One of the fundamental changes made to superannuation under the new system was to cut down the many components of superannuation down to two. Those being taxable concessional benefits and tax exempt non-concessional benefits. This recontribution strategy aims to increase the non-concessional percentage benefits to provide a tax benefit upon the death of the member.
Taxable super benefits paid to a non-dependant are taxed at 15 per cent, tax exempt benefits are tax free. Under this strategy a super fund member takes a lump sum tax free payment after they have turned 60. This lump sum is then recontributed to the super fund as a non-concessional contribution. An account based pension is then commenced that locks in the tax exempt percentage of the member's benefits.

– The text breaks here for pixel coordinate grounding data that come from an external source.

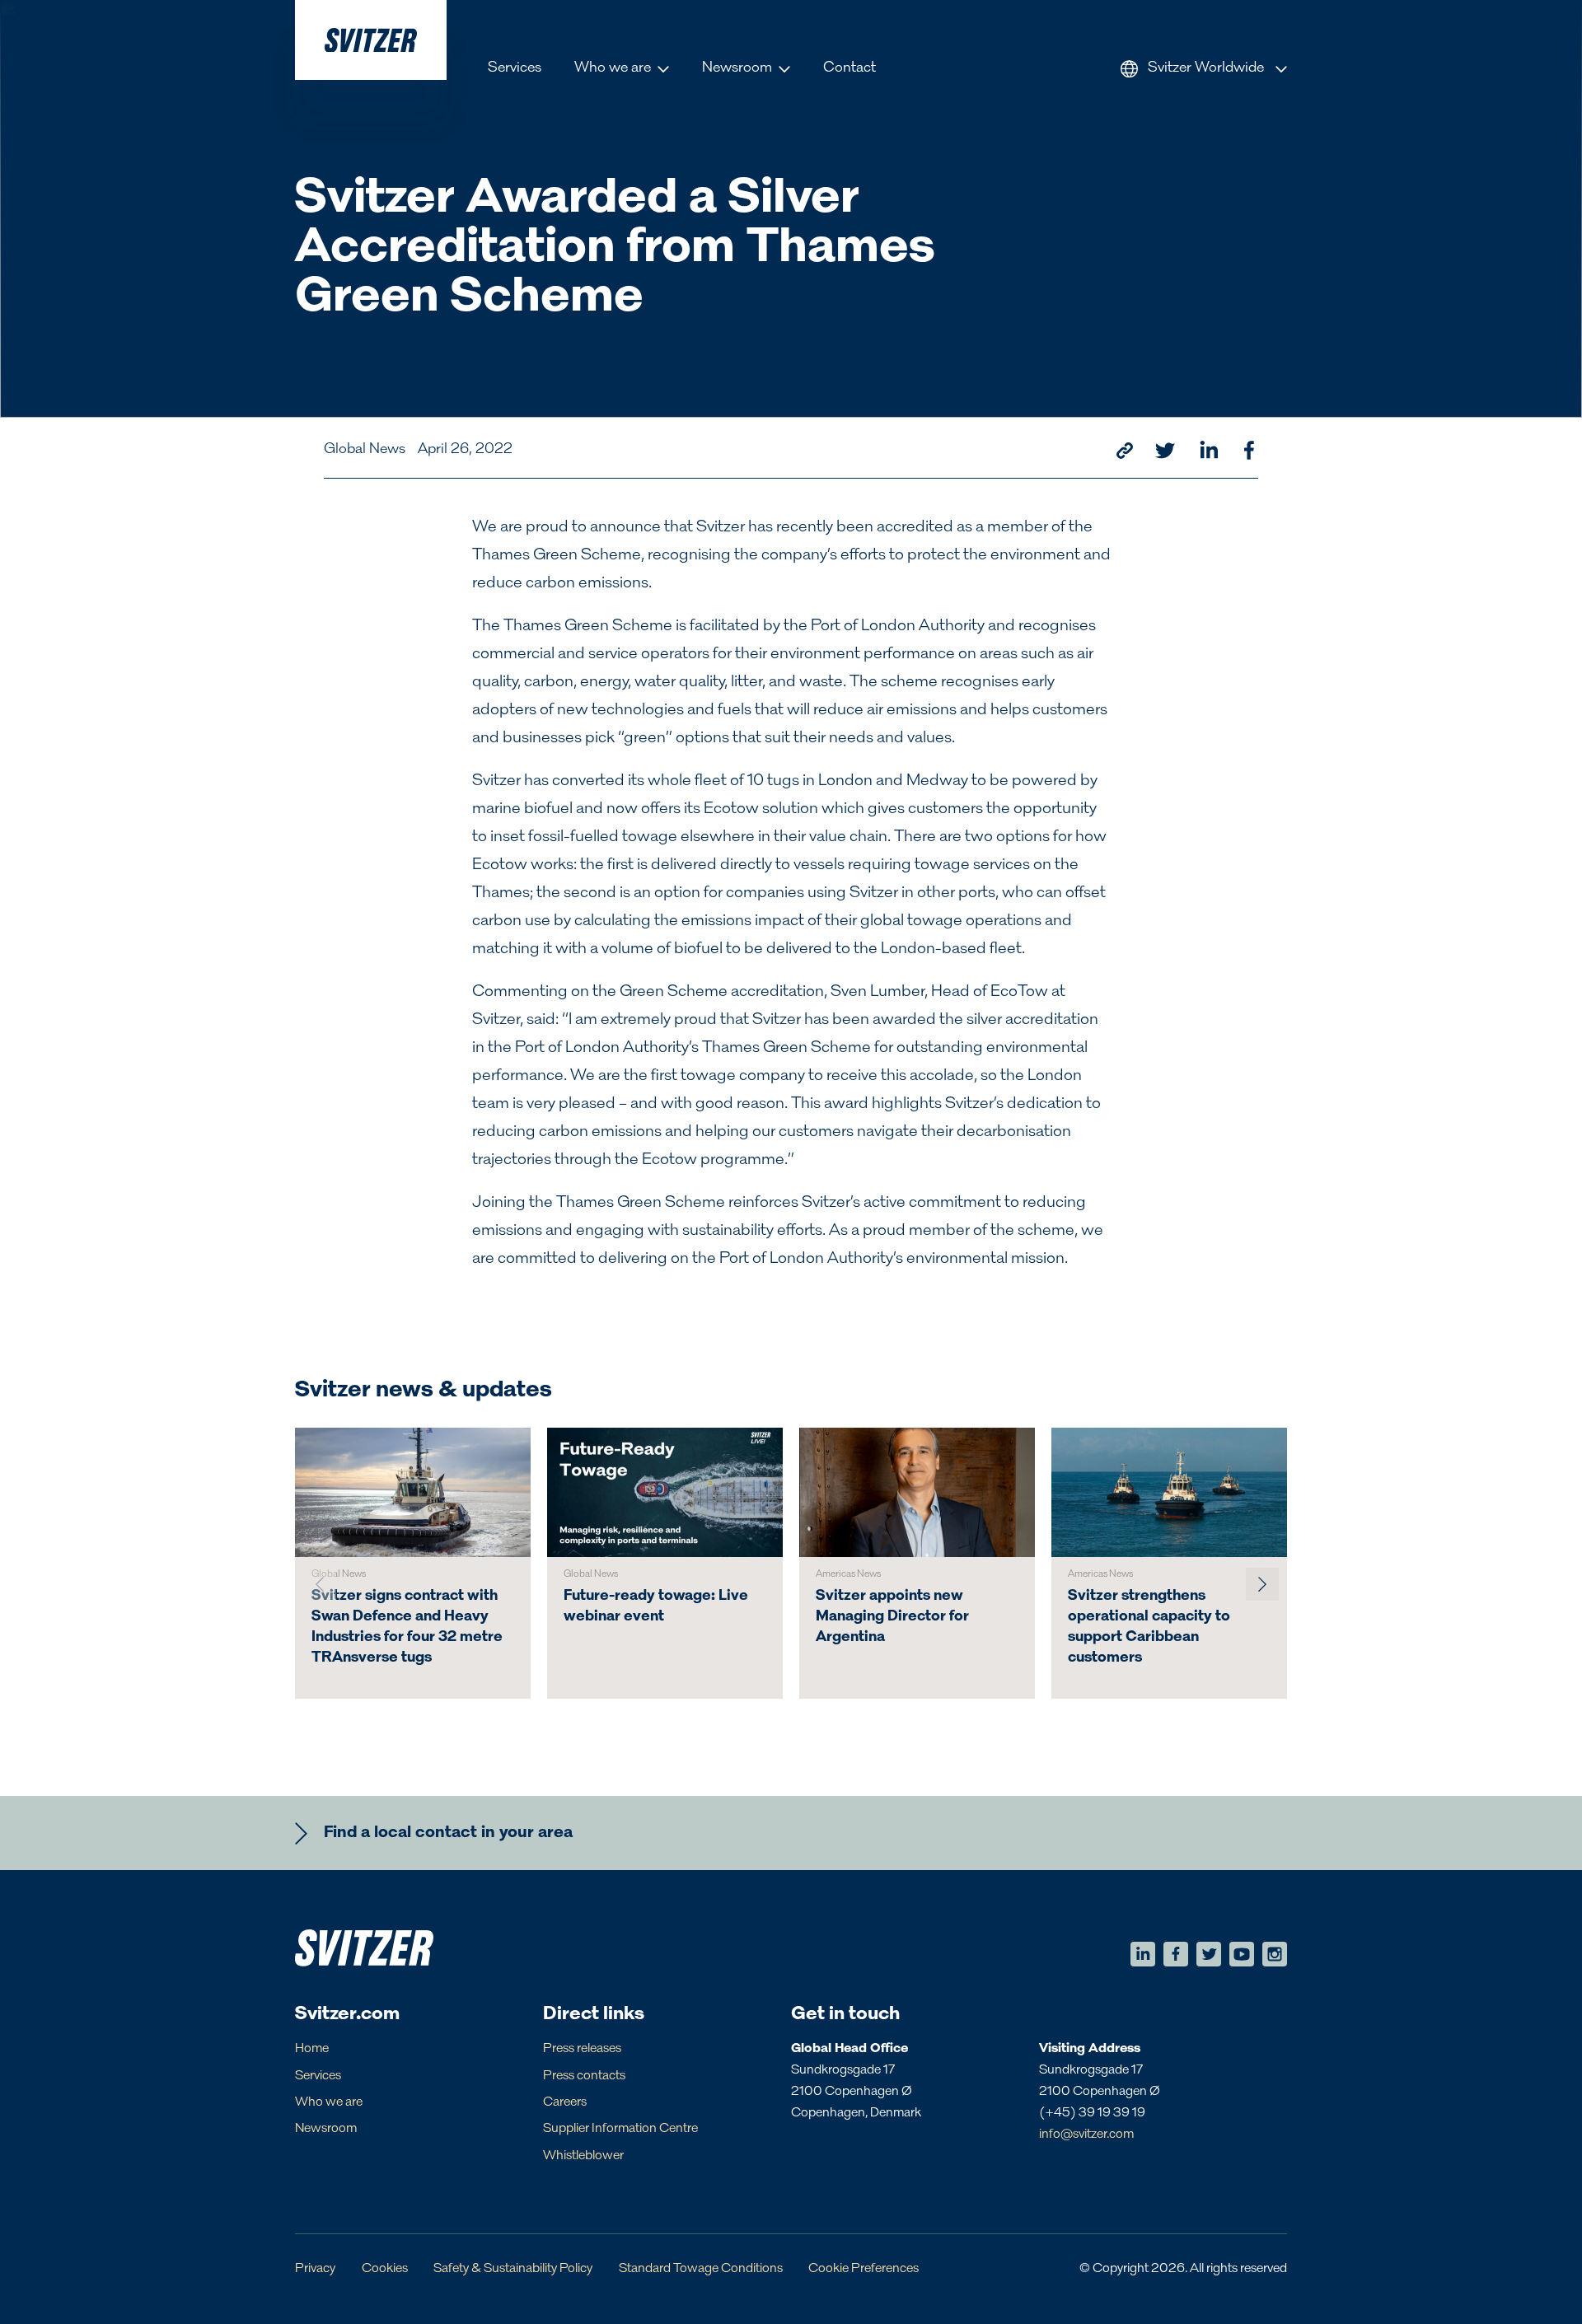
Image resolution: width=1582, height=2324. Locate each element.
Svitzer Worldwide (1206, 68)
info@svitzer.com (1086, 2134)
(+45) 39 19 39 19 (1092, 2113)
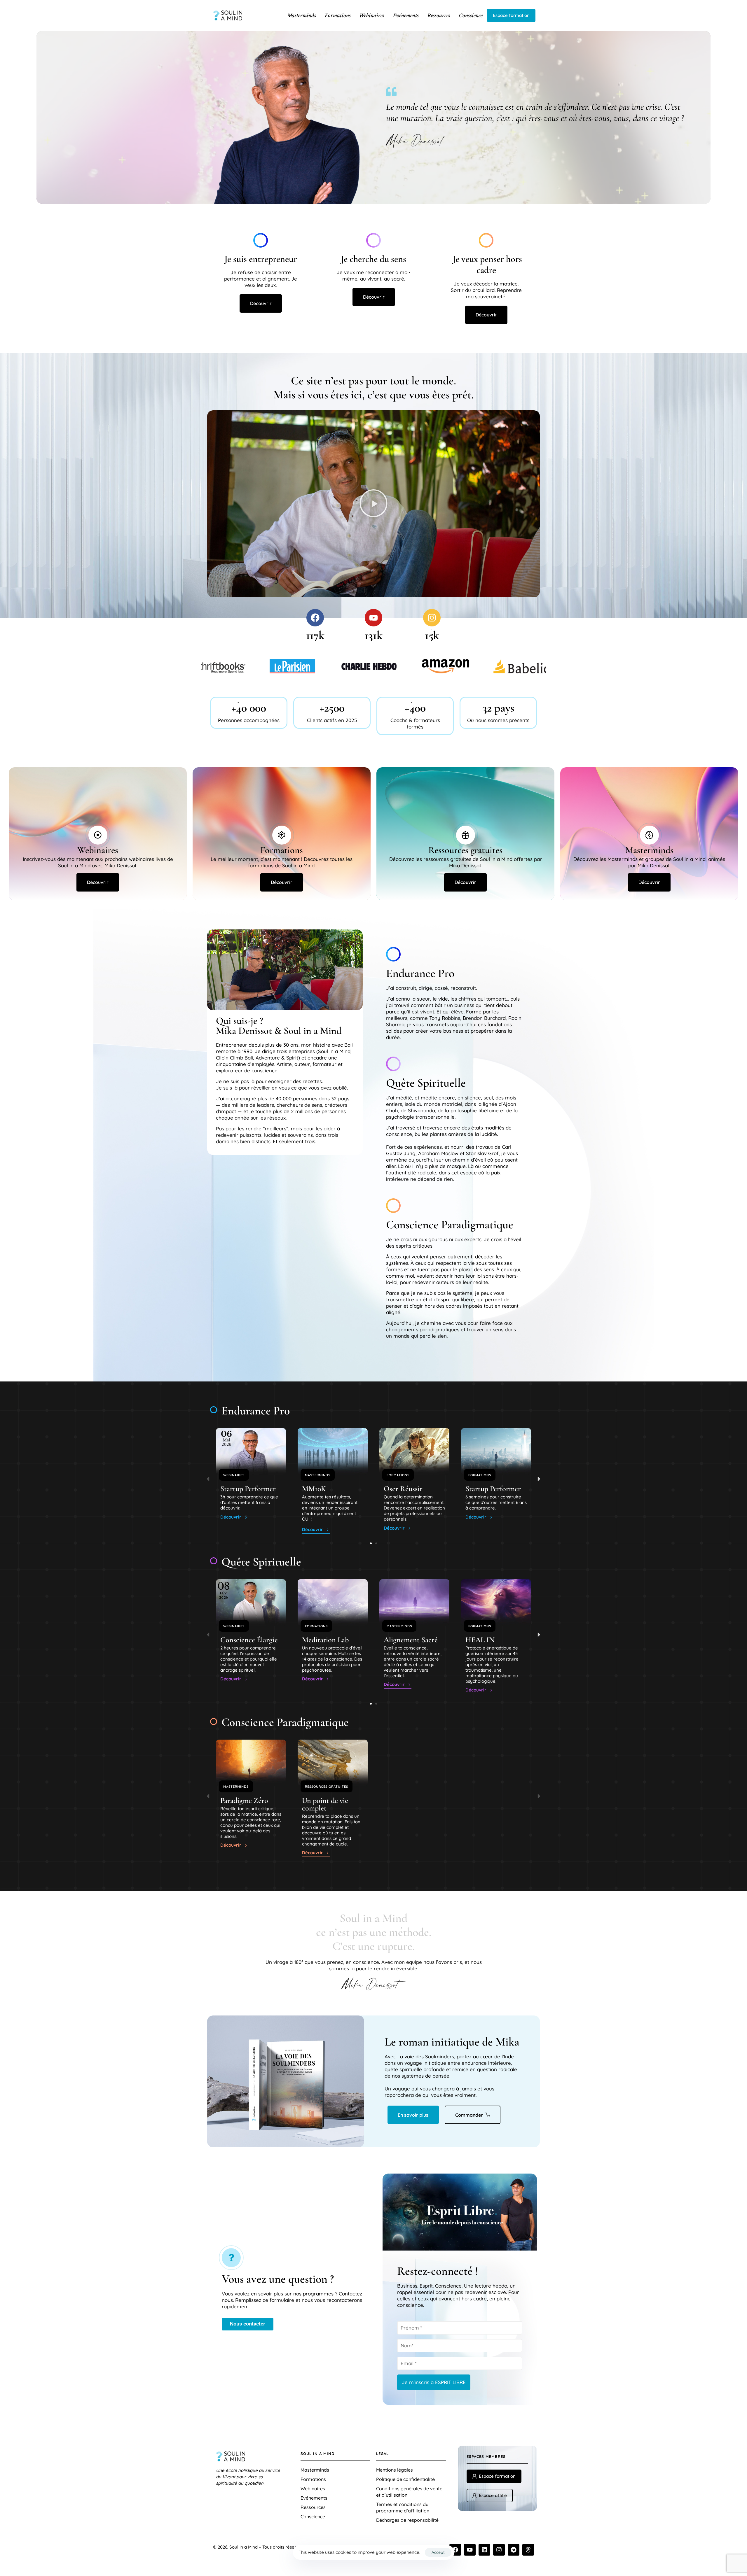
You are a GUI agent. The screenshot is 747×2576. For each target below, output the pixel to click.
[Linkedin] (484, 2550)
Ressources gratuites (326, 1787)
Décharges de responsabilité (407, 2520)
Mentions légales (394, 2470)
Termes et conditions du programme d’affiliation (402, 2507)
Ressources (438, 15)
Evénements (406, 15)
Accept (438, 2552)
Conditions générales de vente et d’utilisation (409, 2492)
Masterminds (301, 15)
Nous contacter (247, 2324)
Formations (338, 15)
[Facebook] (315, 617)
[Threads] (528, 2550)
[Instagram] (432, 617)
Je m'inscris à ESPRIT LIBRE (434, 2382)
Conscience (471, 15)
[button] (373, 503)
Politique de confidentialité (405, 2479)
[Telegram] (513, 2550)
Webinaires (371, 15)
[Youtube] (373, 617)
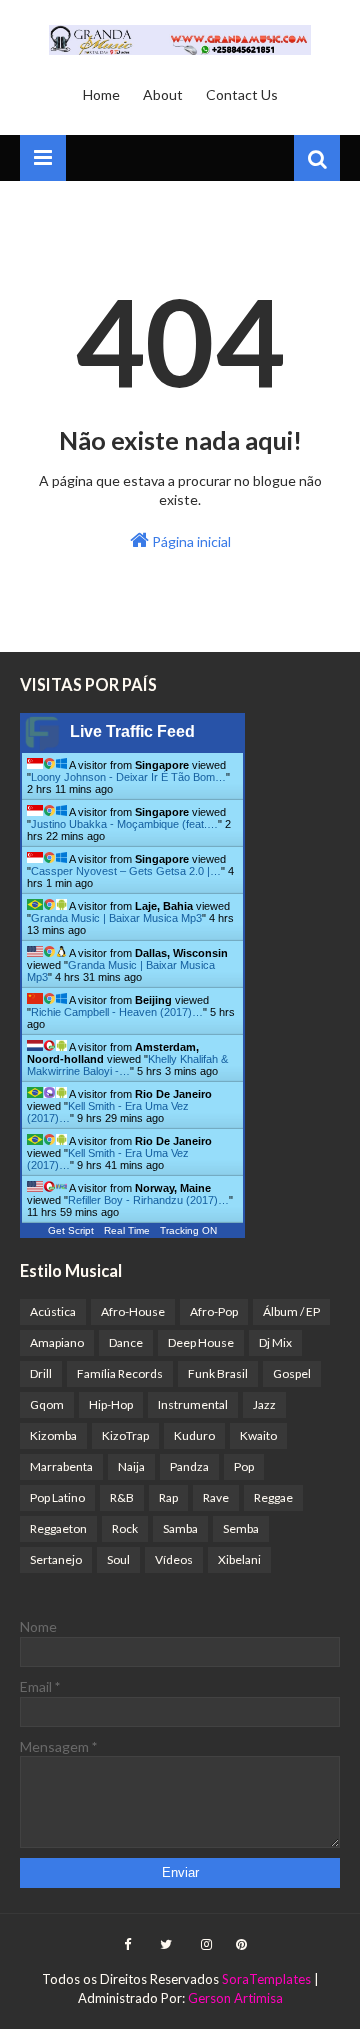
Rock (125, 1528)
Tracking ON (188, 1230)
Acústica (53, 1311)
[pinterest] (239, 1945)
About (163, 94)
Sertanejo (56, 1559)
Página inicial (190, 541)
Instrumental (193, 1404)
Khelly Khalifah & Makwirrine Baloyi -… (127, 1065)
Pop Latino (57, 1497)
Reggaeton (58, 1528)
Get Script (71, 1230)
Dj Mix (275, 1342)
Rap (168, 1497)
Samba (180, 1528)
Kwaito (258, 1435)
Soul (118, 1559)
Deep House (201, 1342)
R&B (122, 1497)
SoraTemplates (266, 1979)
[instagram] (206, 1945)
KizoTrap (125, 1435)
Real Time (127, 1230)
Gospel (292, 1373)
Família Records (120, 1373)
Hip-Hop (111, 1404)
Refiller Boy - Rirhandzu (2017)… (148, 1200)
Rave (216, 1497)
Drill (41, 1373)
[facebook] (127, 1945)
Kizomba (53, 1435)
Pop (244, 1466)
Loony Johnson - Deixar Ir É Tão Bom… (128, 777)
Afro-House (133, 1311)
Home (101, 94)
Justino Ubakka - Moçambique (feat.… (124, 824)
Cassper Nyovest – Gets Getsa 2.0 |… (126, 871)
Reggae (273, 1497)
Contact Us (242, 94)
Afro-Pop (214, 1311)
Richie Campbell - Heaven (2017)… (117, 1012)
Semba (241, 1528)
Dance (126, 1342)
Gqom (47, 1404)
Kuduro (194, 1435)
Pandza (189, 1466)
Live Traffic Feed (132, 731)
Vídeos (174, 1559)
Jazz (264, 1404)
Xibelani (239, 1559)
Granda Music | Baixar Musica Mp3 (116, 918)
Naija (131, 1466)
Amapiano (57, 1342)
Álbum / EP (291, 1311)
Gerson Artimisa (235, 1998)
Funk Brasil (218, 1373)
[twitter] (166, 1945)
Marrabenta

Upon the death of the member any residual superannuation benefits passing to non-dependants are received by them tax free. The limit on how much a person can make a year in non-concessional contributions restricts the amount that can be withdrawn and recontributed. In addition some experts have raised the specter of the ATO attacking this strategy under part IVA of the tax act.
I personally am less worried about the ATO being successful in using part IVA to attack this strategy for people over 60 than I was if it is used for people under 60. For part IVA to apply a taxpayer must have entered into a scheme or arrangement where the primary motivation was to gain a tax benefit. In this case the person taking the lump sum then recontributing it does not receive the benefit themselves, their heirs do.